__OBJECTIVE 1__
Answer these questions from the forum thread on nail polish remover.
(a) What does LegendX say Simple Green works great on?
(b) For how long does marcch suggest letting plastic models soak in simple green?
(c) What kind of nail varnish remover does Marneus Calgar say worked great?

__SOURCE__
┌──

# Nail polish remover for stripping



## Gothic (May 12, 2008)

can anyone tell me if nail polish remover is good for stripping paint of metal and plastic models.

Thanks in advance.


----------



## Djinn24 (Jan 12, 2008)

Metal yes, but it melts plastic if is has Acitone in it (which is what makes it good for stripping metal).


----------



## LegendX (Jun 16, 2008)

Simple Green works great on metal but not on Plastic.

Figured I would save you the headache of wondering if it would work.

LX


----------



## marcch (Apr 1, 2008)

You can use simple green safely on plastic models. Let them soak for a day or two, rinse under lukewarm water while brushing with something like a tooth brush. You can then soak the model(s) again if and as required with no danger. The only thing that will happen is the model may become unglued. Do not use nail polish remover of any kind as it destroys plastics.
For metal models try to remove any plastic parts and bases first (soak them in simple green), and the soak the metals in paint thinner/stripper.
I hope this clears things up.


----------



## Marneus Calgar (Dec 5, 2007)

marcch said:


> You can use simple green safely on plastic models. Let them soak for a day or two, rinse under lukewarm water while brushing with something like a tooth brush. You can then soak the model(s) again if and as required with no danger. *The only thing that will happen is the model may become unglued. Do not use nail polish remover of any kind as it destroys plastics.*
> For metal models try to remove any plastic parts and bases first (soak them in simple green), and the soak the metals in paint thinner/stripper.
> I hope this clears things up.


Not if you get acetone free nail varnish remover, that worked great...

└──

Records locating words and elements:
┌──

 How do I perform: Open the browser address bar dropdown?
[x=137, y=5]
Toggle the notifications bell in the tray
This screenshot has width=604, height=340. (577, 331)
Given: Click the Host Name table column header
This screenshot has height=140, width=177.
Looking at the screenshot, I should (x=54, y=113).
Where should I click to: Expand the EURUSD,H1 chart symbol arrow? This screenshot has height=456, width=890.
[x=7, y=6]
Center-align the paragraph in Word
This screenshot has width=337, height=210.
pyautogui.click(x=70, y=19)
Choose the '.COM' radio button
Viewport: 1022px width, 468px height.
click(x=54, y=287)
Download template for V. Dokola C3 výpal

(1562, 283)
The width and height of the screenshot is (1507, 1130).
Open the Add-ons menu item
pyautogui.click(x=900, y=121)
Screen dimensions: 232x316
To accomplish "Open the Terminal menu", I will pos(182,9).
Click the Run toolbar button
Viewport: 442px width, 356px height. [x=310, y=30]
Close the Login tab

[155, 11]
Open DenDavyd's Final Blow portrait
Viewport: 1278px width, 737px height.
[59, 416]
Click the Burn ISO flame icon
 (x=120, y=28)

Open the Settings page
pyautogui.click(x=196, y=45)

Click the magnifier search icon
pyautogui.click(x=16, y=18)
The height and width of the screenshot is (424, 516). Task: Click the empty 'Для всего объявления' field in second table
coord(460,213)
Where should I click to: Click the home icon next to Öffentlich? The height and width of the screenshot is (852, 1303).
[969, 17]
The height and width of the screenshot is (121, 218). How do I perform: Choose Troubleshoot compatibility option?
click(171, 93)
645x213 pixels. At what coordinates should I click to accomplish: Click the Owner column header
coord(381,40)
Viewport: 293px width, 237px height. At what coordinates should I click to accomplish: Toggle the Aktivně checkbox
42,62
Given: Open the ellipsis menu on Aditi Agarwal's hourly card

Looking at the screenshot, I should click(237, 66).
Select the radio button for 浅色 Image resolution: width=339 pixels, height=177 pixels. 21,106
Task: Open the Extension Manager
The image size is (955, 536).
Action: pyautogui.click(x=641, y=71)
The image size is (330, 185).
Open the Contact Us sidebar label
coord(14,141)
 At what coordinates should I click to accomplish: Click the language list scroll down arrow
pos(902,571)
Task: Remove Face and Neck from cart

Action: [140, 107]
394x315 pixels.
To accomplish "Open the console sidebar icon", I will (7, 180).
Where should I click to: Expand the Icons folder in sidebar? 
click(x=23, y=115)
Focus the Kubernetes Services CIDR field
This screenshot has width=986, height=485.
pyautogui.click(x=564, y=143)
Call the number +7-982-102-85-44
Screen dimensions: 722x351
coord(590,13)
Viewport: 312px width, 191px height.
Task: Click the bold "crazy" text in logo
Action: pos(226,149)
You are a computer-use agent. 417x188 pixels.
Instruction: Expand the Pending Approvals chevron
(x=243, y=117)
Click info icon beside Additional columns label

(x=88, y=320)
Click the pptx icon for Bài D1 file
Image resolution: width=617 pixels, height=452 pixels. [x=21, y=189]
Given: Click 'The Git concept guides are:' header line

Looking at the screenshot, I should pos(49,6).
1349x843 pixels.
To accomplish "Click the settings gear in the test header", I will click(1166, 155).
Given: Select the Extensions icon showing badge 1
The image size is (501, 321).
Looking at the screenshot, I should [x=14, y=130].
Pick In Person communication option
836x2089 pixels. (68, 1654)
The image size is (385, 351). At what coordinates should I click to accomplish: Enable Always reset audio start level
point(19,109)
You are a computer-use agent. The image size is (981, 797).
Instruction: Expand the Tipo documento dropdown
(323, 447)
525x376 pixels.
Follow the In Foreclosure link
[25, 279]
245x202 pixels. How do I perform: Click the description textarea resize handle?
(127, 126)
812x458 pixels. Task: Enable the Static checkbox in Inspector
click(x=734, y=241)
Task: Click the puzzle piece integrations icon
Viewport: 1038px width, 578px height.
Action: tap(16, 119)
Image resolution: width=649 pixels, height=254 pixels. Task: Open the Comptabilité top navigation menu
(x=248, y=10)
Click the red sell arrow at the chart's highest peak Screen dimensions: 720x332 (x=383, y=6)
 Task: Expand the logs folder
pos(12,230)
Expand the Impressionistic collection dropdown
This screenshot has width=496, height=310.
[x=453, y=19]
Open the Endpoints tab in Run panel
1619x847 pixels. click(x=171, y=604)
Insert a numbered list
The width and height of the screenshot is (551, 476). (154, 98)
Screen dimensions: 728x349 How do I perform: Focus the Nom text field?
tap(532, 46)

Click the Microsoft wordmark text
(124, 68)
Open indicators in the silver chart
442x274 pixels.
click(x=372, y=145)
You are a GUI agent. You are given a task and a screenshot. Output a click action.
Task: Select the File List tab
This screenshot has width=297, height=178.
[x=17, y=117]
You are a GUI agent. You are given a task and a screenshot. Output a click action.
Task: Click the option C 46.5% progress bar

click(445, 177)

└──

__OBJECTIVE 2__
Pull out every line of the records containing the string "table", matching case.

__WRITTEN RESPONSE 1__
(a) Metal.
(b) A day or two.
(c) Acetone free nail varnish remover.

__WRITTEN RESPONSE 2__
Given: Click the Host Name table column header
The height and width of the screenshot is (424, 516). Task: Click the empty 'Для всего объявления' field in second table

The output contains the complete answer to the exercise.